─── Supplied text

Battle of the Superpowers
- Date: November 8, 2008
- Venue: Madison Square Garden, New York City, New York, U.S.
- Title(s) on the line: The Ring light heavyweight title

Tale of the tape
- Boxer: Joe Calzaghe / Roy Jones Jr.
- Nickname: Pride of Wales / Junior
- Hometown: Newbridge, Wales / Pensacola, Florida, U.S.
- Purse: $10,000,000 / $10,000,000
- Pre-fight record: 45–0 (32 KO) / 52–4 (38 KO)
- Age: 36 years, 7 months / 39 years, 9 months
- Height: 6 ft 0 in (183 cm) / 5 ft 11 in (180 cm)
- Weight: 174+1⁄2 lb (79 kg) / 174+1⁄2 lb (79 kg)
- Style: Southpaw / Orthodox
- Recognition: The Ring Light Heavyweight Champion WBC No. 1 Ranked Light Heavyweight The Ring No. 3 ranked pound-for-pound fighter 2-division world champion / WBO No. 1 Ranked Light Heavyweight WBA/IBF No. 2 Ranked Light Heavyweight WBC No. 5 Ranked Light Heavyweight The Ring No. 6 Ranked Light Heavyweight 4-division world champion

Result
- Calzaghe wins via 12-round unanimous decision (118–109, 118–109, 118–109)

= Joe Calzaghe vs. Roy Jones Jr. =

Boxing competition

Joe Calzaghe vs. Roy Jones Jr., billed as Battle of the Superpowers, was a professional boxing match contested on November 8, 2008, for The Ring Light heavyweight championship.

It ultimately proved to be Calzaghe's final professional bout, as he announced his retirement on February 5, 2009.

==Background==
After Calzaghe's split-decision points victory over Bernard Hopkins (see Bernard Hopkins vs. Joe Calzaghe), and Jones's victory over Félix Trinidad, the two signed to fight each other for the Ring magazine light-heavyweight championship of the world. After having been originally scheduled for September 20, 2008, the fight was rescheduled when Calzaghe injured his wrist in training. The bout was then rescheduled for November 8, 2008.
The fight received considerable media coverage, including the HBO pre-publicity series, 24/7, in three episodes.

──────
─── Data lines

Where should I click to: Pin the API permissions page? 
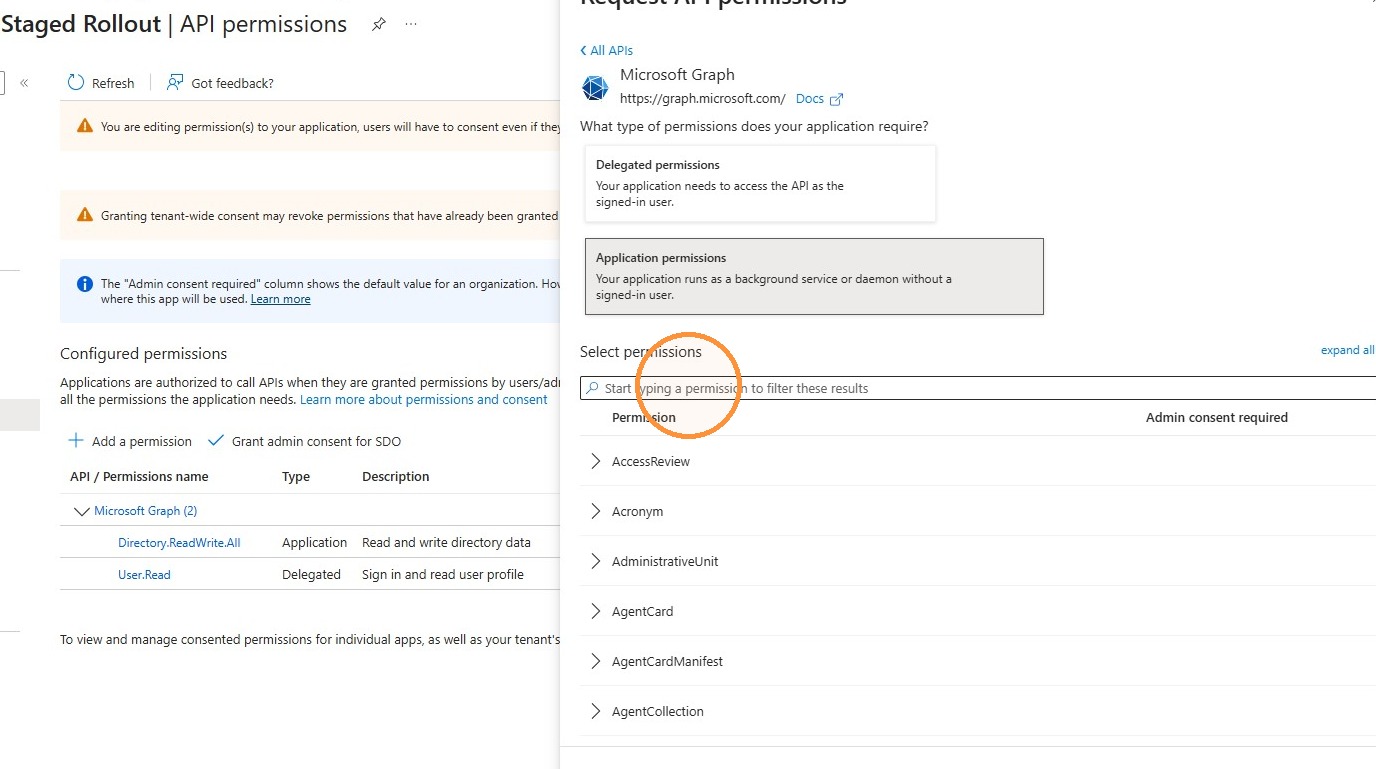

──────

**Your goal:** In the boxing text, why was the fight moved from its original September 20, 2008 date? The lines have no connection to the boxing text.

**Answer for this exercise:** Calzaghe injured his wrist in training.